So how do we validate the benefits of environmental enrichment in reptiles? Apart from physical benefits such as fitness and body conditioning, it is very tricky to get results if the scientific method is not given flexibility for further interpretation. My own stand on this is to take from the literature studies on behaviour, brain anatomy, hormone production, physiology and other anatomical subjects. The parallels that can be drawn between the reptile body plan and that of birds and mammals (including us) are in perfect evolutionary sequence.

Reptile intelligence

David Attenborough said: Reptiles and amphibians are sometimes thought of as primitive, dull and dim-witted. In fact, of course, they can be lethally fast, spectacularly beautiful, surprisingly affectionate and very sophisticated.

Reptiles, like us, possess a basal ganglia, the part of the brain responsible for, among other things, eye coordination and motor control. It is also strongly suggested that this region of the brain is responsible for motivation, mood and emotion. Crocodiles use sound and visual gestures to communicate to each other. Years of research by field scientists have allowed us to interpret many of these to the point where we have a fair, if basic, working knowledge of much of crocodile social interaction. That said, there are thousands of tiny subtleties within visual gestures that probably mean things we have no clue about. I would go so far as to say that crocodiles may have a language. I would even hypothesize that although many of the more basic gestures performed by one species might be understood by others, as many or more (particularly subtle ones) would not. Perhaps separated populations of the same species have diverged in their social dynamics and communication code to the point where they wouldn’t be able to communicate properly with each other. This could explain inappropriate interaction or aggression in captive animals of the same species from different origins.

Environmental enrichment – what’s important?

With convenient modular enclosures and in particular, opaque snake racks, having become the industry standard for a great many species, it is relatively easy to see that keeping reptiles in a genuinely enriching environment is either misunderstood and/or not being seen as important. In a situation where a reptile cannot be passively observed, the keeper can’t observe behaviour outside of times when the enclosure is opened and thus disturbed. This situation severely inhibits any practical learning curve on the part of the keeper. Even if animals were visible without opening their cage, there isn’t terribly much scope for a reptile to exhibit natural behaviour in a sterile enclosure half its own length, lined in paper or wood shavings. Many of the unique activities performed by wild reptiles are the direct product of, or reaction to external stimuli. If these stimuli are not available, what you may be left with is a reptilian battery hen.

Environmental enrichment is a bit of a catch word in zoos around the world and is often used to distraction. Environmental enrichment refers to alteration or modification of the enclosure or general environment of an animal in order to alleviate captivity-related syndromes, or to stimulate natural behaviour. Reptiles, as with other animals, benefit from a host of enrichment methods and there are many advantages to the animal’s long-term health in establishing (and improvising) a less predictable and monotonous lifestyle. It should be noted that many reptiles are extremely niche-specific and will only be found in a particular microclimate in the wild.

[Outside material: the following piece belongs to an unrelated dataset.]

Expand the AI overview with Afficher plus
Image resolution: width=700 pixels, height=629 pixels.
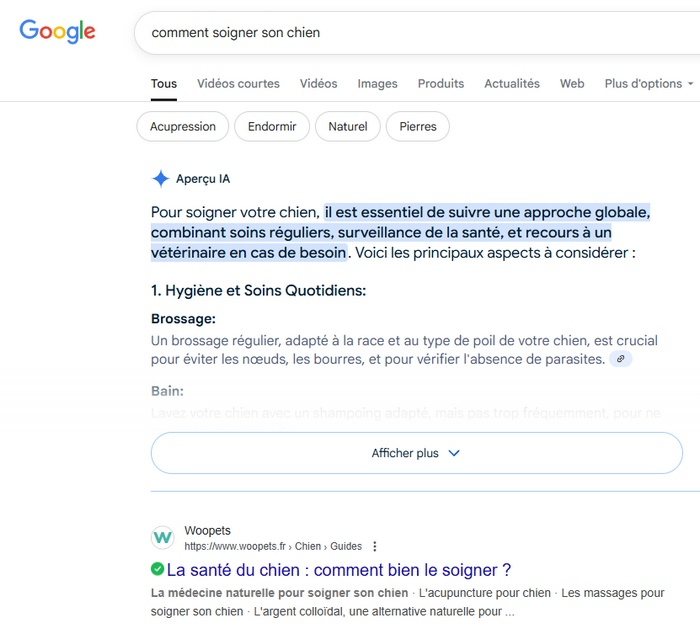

Applying environmental enrichment to monkeys is infinitely more straightforward than doing so for lower vertebrates. It is doubtful that many reptiles experience boredom or sadness but, at the risk of sounding anthropomorphic, they still share a high percentage of their body plan with us and all other vertebrate fauna, and it makes sense that they should not be given less than mammals or birds in the way of enrichment.

Enrichment should be structured around the sensory capabilities of the animal. Most of the stimulation a given animal will experience will naturally be through the senses that are the most highly developed. Visual barriers would be of little benefit to a blind snake but might dramatically improve the life of a nervous vine snake that relies heavily on its panoramic vision and need for security. When we apply enrichment techniques we have to think ‘out of the box’ and sometimes use quite a bit of imagination.

Good husbandry should involve the learning curve mentioned previously, whether it is a common and well-studied species, or an obscure and lesser known one. The more we discover and publish, the stronger the foundation will be for the next generation of reptile keepers. I might be wrong, but in my opinion this takes reptile husbandry to a new and more exciting level.


There are some arbitrary guidelines regarding minimum space requirements for reptiles but the bottom line is that we should provide as much space as possible.

Just how much would constitute a minimum ethical standard? It will vary dramatically from species to species, but snakes seem to get the short end of the stick in this regard, and although I can’t give an accurate minimum space requirement, I can learn about that species’ daily movement in the wild and use common sense and a level of compassion to try to accommodate it with this in mind. If we have a decent understanding of an animal’s natural history in the wild, we can make an educated decision on spatial requirements. The more space you make available to a reptile, the more options you have in terms of how to furnish that space for maximum benefit to their overall physical and mental welfare.


One of the biggest causes of reptiles not getting enough activity is warmth.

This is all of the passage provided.